- Colonial Heights Location within Sacramento
- Coordinates: 38°32′07″N 121°26′36″W﻿ / ﻿38.53536°N 121.443282°W
- Country: United States
- State: California
- County: Sacramento
- City: Sacramento
- Zip Codes: 95820

= Colonial Heights, Sacramento, California =

Colonial Heights is a neighborhood in the southeast part of the City of Sacramento, California. An older neighborhood, established in 1910, it makes a fairly typical example of a turn of the century "Streetcar Suburb". Before cars and buses took over for transportation needs, it was built around the convenient and efficient electric streetcar service provided by the Central California Traction Company.

== Location ==

The neighborhood of Colonial Heights is located in Southeast Sacramento. It consists of the area bordered on the west by Stockton Boulevard, east by 58th street, north by 14th avenue, and on the south by 22nd avenue.

== Park ==

Colonial Heights has a city park located at its center. The park consists of the area between 18th and 19th Avenues north-south and between 54th and 53rd Street east-west.

The park contains a wading pool, playgrounds for children and toddlers, picnic benches, a softball/baseball diamond, a field for soccer or other activities, and a basketball half-court.
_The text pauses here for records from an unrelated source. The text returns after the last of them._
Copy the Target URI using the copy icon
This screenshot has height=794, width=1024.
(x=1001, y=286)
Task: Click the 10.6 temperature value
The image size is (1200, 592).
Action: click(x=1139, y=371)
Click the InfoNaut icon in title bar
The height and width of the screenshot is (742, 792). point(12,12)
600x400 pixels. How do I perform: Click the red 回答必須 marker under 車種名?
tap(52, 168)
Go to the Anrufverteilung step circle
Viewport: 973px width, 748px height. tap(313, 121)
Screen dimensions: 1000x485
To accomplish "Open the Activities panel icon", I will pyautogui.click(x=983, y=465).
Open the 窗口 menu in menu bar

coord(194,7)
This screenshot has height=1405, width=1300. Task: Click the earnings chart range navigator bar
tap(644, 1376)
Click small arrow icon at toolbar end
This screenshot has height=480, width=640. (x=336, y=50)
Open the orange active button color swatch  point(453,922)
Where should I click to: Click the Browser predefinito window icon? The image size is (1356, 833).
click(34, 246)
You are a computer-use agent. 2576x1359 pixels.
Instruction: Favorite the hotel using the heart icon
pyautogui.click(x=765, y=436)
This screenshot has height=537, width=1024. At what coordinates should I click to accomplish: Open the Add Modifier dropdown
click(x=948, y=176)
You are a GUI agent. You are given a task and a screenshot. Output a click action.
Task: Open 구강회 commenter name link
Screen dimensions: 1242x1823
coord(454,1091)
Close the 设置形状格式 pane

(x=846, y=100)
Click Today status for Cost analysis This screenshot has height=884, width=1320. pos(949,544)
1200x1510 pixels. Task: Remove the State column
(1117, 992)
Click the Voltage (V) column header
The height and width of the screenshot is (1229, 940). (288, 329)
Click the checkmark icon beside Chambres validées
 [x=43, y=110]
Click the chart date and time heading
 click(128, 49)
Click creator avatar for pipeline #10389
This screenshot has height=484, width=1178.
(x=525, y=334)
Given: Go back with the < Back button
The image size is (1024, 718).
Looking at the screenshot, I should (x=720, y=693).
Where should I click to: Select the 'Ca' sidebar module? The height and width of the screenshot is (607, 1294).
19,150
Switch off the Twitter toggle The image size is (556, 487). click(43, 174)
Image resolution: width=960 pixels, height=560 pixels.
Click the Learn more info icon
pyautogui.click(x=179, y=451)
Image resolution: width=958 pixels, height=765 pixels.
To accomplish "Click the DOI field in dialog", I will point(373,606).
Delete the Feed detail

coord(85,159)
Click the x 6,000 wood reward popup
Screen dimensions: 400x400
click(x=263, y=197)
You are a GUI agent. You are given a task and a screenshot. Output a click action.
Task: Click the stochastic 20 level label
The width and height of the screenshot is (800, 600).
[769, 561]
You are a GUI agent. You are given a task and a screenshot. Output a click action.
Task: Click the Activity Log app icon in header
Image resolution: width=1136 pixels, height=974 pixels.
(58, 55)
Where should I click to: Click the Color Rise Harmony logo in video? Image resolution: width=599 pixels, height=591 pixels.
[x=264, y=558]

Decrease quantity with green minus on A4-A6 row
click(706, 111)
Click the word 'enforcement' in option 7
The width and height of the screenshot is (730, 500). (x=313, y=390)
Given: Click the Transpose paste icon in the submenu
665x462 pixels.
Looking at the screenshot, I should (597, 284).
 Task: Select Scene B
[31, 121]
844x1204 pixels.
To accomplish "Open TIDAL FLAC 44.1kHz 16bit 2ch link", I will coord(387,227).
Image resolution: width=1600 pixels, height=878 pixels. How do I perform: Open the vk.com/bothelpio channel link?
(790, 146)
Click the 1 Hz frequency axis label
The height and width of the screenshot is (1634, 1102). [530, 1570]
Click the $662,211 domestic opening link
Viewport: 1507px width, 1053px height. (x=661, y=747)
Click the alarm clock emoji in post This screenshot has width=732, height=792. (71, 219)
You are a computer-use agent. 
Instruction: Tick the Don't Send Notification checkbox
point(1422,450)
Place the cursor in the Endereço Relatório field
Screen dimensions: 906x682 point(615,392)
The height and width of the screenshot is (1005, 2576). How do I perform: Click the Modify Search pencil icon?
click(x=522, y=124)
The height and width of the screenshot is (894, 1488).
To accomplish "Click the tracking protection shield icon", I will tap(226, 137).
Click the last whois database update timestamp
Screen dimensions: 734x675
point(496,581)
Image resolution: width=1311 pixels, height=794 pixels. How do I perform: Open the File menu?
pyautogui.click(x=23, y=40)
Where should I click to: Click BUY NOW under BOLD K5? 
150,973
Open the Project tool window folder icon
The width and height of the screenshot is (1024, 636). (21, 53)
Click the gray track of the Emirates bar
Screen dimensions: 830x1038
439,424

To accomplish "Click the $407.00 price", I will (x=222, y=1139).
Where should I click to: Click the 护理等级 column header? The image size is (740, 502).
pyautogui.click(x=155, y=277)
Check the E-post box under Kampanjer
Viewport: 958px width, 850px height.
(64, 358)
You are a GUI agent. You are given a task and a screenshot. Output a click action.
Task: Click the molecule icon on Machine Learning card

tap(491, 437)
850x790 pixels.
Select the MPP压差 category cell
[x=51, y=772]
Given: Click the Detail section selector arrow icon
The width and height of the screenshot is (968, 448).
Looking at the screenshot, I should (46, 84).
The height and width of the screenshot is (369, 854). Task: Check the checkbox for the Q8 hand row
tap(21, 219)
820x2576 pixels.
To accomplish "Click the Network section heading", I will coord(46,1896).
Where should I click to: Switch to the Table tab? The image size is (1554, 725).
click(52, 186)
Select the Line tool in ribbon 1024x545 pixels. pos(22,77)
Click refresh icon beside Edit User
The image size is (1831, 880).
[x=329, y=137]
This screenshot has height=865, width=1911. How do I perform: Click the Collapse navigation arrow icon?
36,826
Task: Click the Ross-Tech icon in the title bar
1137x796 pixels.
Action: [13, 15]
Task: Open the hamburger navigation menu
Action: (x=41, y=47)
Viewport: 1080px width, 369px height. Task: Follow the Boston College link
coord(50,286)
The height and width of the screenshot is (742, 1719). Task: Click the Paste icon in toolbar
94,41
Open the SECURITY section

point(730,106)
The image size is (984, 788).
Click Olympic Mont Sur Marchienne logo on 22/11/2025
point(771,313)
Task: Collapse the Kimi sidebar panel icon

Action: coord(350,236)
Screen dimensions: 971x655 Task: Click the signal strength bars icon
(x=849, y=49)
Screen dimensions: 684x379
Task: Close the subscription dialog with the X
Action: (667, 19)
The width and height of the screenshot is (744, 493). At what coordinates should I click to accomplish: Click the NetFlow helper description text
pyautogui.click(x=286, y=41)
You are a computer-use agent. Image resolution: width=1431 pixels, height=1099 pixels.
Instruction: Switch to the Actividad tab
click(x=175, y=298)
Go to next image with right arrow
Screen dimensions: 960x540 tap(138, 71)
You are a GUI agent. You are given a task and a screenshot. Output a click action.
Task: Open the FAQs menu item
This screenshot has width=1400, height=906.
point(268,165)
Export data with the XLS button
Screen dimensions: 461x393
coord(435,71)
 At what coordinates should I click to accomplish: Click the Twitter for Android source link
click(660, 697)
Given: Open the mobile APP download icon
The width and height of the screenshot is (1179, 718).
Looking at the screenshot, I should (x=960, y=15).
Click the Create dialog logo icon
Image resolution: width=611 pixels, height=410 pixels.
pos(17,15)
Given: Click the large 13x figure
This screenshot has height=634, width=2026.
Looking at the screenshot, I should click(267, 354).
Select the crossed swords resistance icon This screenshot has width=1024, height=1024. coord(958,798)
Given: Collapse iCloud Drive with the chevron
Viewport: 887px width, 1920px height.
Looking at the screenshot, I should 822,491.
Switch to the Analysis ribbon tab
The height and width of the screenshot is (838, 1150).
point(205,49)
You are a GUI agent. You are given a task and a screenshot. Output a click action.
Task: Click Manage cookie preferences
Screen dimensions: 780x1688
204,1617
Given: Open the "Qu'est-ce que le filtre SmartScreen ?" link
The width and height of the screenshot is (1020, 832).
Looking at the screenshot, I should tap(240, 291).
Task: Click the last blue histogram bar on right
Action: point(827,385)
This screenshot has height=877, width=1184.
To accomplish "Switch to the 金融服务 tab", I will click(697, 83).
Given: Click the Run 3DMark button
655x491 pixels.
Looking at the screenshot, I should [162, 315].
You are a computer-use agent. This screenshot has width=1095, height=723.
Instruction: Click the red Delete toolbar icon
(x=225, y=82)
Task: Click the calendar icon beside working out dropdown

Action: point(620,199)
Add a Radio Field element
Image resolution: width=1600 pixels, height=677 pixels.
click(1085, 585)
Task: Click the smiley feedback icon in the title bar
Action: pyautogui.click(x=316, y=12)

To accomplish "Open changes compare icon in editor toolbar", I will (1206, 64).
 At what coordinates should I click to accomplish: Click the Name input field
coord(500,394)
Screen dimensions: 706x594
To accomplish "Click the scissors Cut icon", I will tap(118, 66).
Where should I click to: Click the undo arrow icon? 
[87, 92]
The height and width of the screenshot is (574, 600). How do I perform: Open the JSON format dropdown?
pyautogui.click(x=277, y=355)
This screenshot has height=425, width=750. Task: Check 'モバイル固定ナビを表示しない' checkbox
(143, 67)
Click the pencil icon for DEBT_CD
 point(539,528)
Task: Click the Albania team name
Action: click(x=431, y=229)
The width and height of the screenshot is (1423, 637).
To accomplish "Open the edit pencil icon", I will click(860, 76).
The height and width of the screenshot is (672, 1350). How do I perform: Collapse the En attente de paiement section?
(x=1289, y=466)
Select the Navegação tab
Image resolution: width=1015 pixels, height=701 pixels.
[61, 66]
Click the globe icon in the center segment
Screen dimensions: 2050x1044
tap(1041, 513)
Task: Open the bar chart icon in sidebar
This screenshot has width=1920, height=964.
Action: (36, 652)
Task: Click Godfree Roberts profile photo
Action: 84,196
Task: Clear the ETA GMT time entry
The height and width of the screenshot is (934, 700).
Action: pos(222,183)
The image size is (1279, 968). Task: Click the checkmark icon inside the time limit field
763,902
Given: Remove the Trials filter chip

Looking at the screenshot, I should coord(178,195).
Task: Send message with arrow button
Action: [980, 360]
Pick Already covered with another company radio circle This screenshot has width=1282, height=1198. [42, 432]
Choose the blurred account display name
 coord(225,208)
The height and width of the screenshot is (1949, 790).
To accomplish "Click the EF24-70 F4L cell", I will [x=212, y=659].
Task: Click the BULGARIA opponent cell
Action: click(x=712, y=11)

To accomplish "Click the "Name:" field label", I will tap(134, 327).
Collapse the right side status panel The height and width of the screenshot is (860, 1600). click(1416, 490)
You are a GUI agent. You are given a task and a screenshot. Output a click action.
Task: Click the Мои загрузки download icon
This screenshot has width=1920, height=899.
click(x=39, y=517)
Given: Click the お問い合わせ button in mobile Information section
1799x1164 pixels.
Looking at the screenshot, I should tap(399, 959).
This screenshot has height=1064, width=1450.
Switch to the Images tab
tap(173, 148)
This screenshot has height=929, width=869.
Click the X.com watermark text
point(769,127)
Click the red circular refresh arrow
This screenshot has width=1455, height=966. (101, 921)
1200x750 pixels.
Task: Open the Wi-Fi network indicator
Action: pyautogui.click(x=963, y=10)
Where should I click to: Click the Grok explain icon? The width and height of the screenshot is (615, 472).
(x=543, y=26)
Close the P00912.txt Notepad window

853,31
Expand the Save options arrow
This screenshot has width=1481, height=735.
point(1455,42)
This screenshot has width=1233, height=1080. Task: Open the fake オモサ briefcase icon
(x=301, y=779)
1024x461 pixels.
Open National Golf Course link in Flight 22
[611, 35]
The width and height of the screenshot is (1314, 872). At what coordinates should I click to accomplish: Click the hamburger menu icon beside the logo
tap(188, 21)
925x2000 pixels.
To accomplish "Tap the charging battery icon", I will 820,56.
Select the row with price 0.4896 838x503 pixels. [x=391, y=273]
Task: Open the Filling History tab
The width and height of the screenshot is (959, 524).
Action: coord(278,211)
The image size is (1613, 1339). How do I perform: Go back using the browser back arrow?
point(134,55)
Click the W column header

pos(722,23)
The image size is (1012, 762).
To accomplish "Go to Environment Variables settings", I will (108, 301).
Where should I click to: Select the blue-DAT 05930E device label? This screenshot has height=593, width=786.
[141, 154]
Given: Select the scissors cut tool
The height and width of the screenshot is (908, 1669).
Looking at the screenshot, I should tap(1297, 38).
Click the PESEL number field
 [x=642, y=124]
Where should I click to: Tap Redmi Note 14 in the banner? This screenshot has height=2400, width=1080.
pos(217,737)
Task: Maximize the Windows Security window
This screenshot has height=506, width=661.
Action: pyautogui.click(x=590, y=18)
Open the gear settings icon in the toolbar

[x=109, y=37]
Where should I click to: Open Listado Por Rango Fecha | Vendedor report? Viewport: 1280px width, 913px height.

==Neighborhood association==

The neighborhood association meets at the Colonial Heights Library in the south-west of the neighborhood.

== Politics ==
=== Government ===
Colonial Heights is represented by the following government districts:
- Sacramento City Council: Sacramento City District 5
- Sacramento County Board of Supervisors: Sacramento County District 1
- California State Legislature: 9th Assembly District; 6th Senate District
- United States House of Representatives: .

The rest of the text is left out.